SARASOTA, Fla. (Oct. 27, 2016) Hundreds of students from Booker Middle School learned about laboratory instruments, the difference between plant and animal cells and what a tarantula looks like nose-to-nose at a science fair Wednesday that included several exhibits from USF Sarasota-Manatee.
The students, including a group of fifth graders from Bay Haven School of Basics Plus, crowded around several tables in Booker’s gymnasium. Among other things, they examined a model of a DNA strand and a collection of preserved animal specimens, from insects to a starfish to a tarantula.
Staff and students from USFSM’s biology program – Moe Maung, Amelia Knowlton, Belen Garcia and Victoria Ramirez – fielded questions while discussing the exhibits. The youngsters also took turns using pipettes, lab instruments that pick up tiny quantities of liquid. In this case, they transferred drops of colored water to a small plastic container.
For more than six hours, the teens and pre-teens circulated amongst the various tables staffed by USFSM, Mote Marine Laboratory, Save Our Seabirds, Suncoast Technical College and other organizations.
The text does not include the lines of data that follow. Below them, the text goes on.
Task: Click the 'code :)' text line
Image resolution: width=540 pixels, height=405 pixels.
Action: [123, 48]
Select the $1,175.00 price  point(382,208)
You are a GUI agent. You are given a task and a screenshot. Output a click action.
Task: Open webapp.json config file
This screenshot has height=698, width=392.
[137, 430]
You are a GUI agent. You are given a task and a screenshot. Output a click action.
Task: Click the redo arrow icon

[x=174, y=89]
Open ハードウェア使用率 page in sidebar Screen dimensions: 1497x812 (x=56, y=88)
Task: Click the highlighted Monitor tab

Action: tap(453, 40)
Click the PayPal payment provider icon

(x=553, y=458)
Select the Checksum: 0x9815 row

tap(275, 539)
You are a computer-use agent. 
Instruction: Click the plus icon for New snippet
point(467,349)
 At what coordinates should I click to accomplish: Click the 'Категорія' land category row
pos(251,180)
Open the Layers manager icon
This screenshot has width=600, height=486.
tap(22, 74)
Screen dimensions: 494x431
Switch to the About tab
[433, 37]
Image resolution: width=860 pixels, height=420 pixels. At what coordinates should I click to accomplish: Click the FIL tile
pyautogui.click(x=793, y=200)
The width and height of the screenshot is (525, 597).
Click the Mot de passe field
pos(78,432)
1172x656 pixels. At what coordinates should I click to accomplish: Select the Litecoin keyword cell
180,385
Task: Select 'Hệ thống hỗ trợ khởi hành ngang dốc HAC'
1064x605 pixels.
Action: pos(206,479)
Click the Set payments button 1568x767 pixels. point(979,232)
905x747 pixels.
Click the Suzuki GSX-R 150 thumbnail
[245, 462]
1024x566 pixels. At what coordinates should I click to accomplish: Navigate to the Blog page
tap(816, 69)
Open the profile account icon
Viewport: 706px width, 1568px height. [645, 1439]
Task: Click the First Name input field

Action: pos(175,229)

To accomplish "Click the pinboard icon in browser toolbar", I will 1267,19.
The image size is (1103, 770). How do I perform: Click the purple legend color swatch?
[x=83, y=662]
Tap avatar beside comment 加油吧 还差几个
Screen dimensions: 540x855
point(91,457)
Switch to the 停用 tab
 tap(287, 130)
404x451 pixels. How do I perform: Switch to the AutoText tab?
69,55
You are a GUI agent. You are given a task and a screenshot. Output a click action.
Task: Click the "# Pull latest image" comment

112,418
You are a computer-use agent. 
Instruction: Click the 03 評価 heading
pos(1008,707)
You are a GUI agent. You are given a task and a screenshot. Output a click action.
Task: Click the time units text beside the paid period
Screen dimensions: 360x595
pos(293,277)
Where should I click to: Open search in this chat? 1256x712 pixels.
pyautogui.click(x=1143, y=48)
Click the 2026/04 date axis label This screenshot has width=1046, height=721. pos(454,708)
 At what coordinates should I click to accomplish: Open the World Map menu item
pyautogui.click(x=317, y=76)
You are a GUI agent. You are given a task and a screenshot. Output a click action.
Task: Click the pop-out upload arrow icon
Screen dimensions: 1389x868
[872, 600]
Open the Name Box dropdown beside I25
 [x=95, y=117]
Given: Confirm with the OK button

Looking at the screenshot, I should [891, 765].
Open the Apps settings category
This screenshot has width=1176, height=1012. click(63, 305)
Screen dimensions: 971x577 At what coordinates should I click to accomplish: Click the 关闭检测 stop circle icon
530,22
The annual event, called Science is for Everyone Day, gave the USFSM students an opportunity to mingle with younger versions of themselves.
“I think these events are important because they make science interesting to kids, so a kid who maybe never thought about science before might start to think about it now,” said Ramirez, a USFSM senior who also works as a laboratory instructional support specialist. “The kids here are quite bright.”
Besides using pipettes and examining insects, the students checked out a dissected crawfish and frog and inspected a fruit bat, squid and dragonfly preserved in jars and plastic bags for close-up study.
“It was very hands-on,” Ramirez said.
Also in attendance was Andrew Telatovich, director of admissions and financial aid at USFSM. Telatovich talked to the students about the campus’ programs and dual-enrollment classes offered at some high schools.
“It was a great experience seeing the students faces light up when they got to our table,” Telatovich said. “They seemed to enjoy practicing with the pipette tool, and there were so many that were fascinated with the preserved animals. Hopefully, we sparked some interest in biology that will lead to some of them becoming scientists or doctors.”